We cover some of the best flossers available today, but this page is all about water flossers in general. Anyone who’s had problems with their gums, or is eager to avoid such problems, will be well advised to scan through the following.
Why Use a Water Flosser?
Dentists must feel like the Cassandras of the medical world: no matter how often they explain to their patients that flossing is important, they still have to deal with numerous preventable cases of gingivitis, periodontitis, and tartar buildup. We’ve all heard this song and dance, so there’s no need to repeat it, but suffice it to say that some dentists actually regard flossing as more important than brushing, at least when it comes to avoiding disease.
Frankly, one reason most people don’t floss as often as they should is simply because they don’t like the sensation of having their fingers in their mouth or don’t want to spend the time just before going to bed. Water flossing, however, is actually kind of pleasant and need take no more than a minute each day, avoiding both of those objections.
This means that the convenience of water flossing, by itself, improves dental health outcomes. Used properly, it removes as much as 99.9% of plaque, even from tricky areas like around braces and the gum line around orthodontic implants.
On a cosmetic level, the water jet even helps to polish and whiten teeth, especially around the base of each tooth where plaque and tartar often build up and leave a brownish-yellow line along the gums.
Comparing Water and String Flossing
You don’t want to start flossing because it makes your gums bleed; your gums bleed because you refuse to floss. How to resolve this dilemma?
Water flossing is much better for people with sore, swollen gums since it’s far gentler and you can in fact adjust the intensity of the water jet to suit your own preferences. More importantly, you’re a lot more likely to floss daily when using an oral irrigator – nothing to do with dental health is ever going to be much fun, but people who actively hate fiddling with string floss will enjoy water flossing far more.
In particular, water flossing is superior due to its ability to clean around the gum line. This task is normally left to your toothbrush, but brushing alone really isn’t adequate, especially if you have periodontal pockets.

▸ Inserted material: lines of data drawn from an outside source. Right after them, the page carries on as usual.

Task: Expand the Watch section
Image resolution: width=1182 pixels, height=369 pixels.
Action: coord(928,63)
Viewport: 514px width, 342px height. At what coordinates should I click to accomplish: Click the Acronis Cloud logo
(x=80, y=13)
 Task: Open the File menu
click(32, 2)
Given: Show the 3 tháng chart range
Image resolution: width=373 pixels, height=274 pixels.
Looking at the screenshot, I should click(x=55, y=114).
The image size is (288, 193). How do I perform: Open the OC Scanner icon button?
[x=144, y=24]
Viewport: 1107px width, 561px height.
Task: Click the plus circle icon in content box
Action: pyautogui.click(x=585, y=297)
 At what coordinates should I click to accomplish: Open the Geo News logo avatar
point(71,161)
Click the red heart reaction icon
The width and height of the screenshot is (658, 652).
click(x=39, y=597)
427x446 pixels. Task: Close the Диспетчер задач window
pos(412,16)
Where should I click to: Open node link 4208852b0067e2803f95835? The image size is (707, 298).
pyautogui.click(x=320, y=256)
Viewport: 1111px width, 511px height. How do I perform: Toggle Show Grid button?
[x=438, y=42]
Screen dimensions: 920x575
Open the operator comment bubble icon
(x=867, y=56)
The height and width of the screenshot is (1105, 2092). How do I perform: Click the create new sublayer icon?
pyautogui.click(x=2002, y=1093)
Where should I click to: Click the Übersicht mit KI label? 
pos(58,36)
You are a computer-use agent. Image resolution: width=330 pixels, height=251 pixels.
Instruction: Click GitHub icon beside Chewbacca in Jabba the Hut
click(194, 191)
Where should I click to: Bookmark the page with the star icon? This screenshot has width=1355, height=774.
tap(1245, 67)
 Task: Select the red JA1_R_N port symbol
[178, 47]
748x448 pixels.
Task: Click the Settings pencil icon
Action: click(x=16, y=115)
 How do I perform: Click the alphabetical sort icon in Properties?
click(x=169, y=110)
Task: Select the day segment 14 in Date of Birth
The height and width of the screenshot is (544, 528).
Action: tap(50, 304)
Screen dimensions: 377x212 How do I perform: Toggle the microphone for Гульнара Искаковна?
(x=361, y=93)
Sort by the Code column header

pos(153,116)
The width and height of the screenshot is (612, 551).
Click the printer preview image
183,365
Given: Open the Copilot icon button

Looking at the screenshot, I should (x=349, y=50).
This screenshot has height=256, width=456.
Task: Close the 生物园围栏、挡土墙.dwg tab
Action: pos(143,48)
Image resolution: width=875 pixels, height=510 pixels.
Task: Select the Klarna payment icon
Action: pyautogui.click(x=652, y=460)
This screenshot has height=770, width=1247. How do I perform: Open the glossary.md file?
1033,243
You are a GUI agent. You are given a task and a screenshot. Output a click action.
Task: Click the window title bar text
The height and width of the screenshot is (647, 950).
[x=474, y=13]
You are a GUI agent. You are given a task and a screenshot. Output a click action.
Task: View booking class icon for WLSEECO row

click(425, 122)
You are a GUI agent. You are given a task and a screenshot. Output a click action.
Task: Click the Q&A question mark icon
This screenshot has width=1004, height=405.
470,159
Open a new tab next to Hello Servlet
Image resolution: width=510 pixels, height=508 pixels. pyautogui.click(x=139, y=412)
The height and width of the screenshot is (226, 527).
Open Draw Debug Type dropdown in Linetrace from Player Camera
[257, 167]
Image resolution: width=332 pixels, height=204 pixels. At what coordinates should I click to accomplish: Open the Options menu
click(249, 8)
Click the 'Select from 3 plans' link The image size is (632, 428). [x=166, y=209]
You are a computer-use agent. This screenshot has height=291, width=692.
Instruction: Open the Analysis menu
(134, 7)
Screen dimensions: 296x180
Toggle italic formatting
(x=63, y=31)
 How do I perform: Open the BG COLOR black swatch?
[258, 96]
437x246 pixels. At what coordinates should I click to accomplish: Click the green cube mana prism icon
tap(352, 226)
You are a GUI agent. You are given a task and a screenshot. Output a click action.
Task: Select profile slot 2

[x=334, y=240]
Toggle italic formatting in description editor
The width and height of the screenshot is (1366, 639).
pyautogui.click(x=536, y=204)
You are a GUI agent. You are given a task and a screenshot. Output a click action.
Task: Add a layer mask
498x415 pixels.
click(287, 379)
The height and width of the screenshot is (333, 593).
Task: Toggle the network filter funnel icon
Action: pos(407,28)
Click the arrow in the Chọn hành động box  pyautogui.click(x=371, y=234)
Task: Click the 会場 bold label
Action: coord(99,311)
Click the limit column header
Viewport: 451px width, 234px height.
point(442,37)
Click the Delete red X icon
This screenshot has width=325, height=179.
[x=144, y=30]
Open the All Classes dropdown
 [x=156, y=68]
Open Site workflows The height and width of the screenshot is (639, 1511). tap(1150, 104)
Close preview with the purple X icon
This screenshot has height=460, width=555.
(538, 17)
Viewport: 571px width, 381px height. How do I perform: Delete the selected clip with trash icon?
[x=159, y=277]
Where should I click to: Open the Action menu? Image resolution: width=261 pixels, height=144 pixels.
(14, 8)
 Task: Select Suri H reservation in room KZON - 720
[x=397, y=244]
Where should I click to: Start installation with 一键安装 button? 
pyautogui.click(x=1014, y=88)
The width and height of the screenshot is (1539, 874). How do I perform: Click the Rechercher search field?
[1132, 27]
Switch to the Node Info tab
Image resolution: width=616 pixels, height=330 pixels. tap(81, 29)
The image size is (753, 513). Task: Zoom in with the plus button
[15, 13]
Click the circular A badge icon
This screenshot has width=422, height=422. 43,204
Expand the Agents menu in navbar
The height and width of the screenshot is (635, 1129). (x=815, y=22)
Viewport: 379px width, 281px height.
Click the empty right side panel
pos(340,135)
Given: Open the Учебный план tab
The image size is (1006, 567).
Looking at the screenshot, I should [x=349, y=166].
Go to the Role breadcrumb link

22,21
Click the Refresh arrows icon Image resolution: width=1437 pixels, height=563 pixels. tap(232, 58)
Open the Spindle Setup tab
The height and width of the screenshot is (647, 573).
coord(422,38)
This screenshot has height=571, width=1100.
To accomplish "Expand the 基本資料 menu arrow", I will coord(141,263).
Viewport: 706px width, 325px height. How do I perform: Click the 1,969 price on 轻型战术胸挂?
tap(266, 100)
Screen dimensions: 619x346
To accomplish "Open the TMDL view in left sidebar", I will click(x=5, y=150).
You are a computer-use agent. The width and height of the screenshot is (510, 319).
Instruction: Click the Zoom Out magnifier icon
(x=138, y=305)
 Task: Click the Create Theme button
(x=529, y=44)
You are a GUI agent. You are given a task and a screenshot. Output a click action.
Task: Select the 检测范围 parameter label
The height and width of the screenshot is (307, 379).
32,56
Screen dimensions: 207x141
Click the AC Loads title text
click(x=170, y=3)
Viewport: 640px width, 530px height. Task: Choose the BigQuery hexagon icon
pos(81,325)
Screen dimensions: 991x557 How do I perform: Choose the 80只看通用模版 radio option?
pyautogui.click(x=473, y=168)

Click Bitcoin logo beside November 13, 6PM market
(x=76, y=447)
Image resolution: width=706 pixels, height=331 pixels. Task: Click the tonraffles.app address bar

This factor makes a water flosser a must-have for anyone with gum disease.
Some people also literally can’t floss with string: aside from challenging their dexterity and possibly triggering their gag reflex, anyone whose teeth aren’t perfectly straight automatically has a more difficult time running a filament in between them. In this case, the only options are to get a water flosser or wait for gingivitis to set in.
There’s also the problem that most people simply never learn exactly how to floss. Following the proper technique is time-consuming, and even people who know better often cut corners. This temptation is greatly reduced with water flossing: all you really need to do is move the nozzle around your mouth for a minute or so, and you’re done.
Finally, any kind of orthodontic work – braces, crowns, etc. – makes traditional flossing a nightmare or, at the least, less effective. Using a water flosser, especially one equipped with specialized tips, is really the only viable solution in this case, especially because it’s so effective at cleaning the seam between tooth and gum.
FACT SHEET & STATISTICS - DID YOU KNOW?
The first recorded oral irrigator was designed half a century ago as a collaborative project between a dentist and an engineer.
Fully a quarter of people fib to their dentist about how often they floss, even while the evidence is right in front of them.
The average American pays almost $400 annually for dental coverage. Unfortunately, the amount you can claim during that time is usually no more than $2,000.
According to the CDC, a disturbing half of Americans over 30 suffer from advanced gum disease.
While 20% of people never floss, two fifths of Americans actually do so on a daily basis.
a 3-second jet of water at 70 PSI removes virtually all bacteria and their waste products from a tooth’s surface.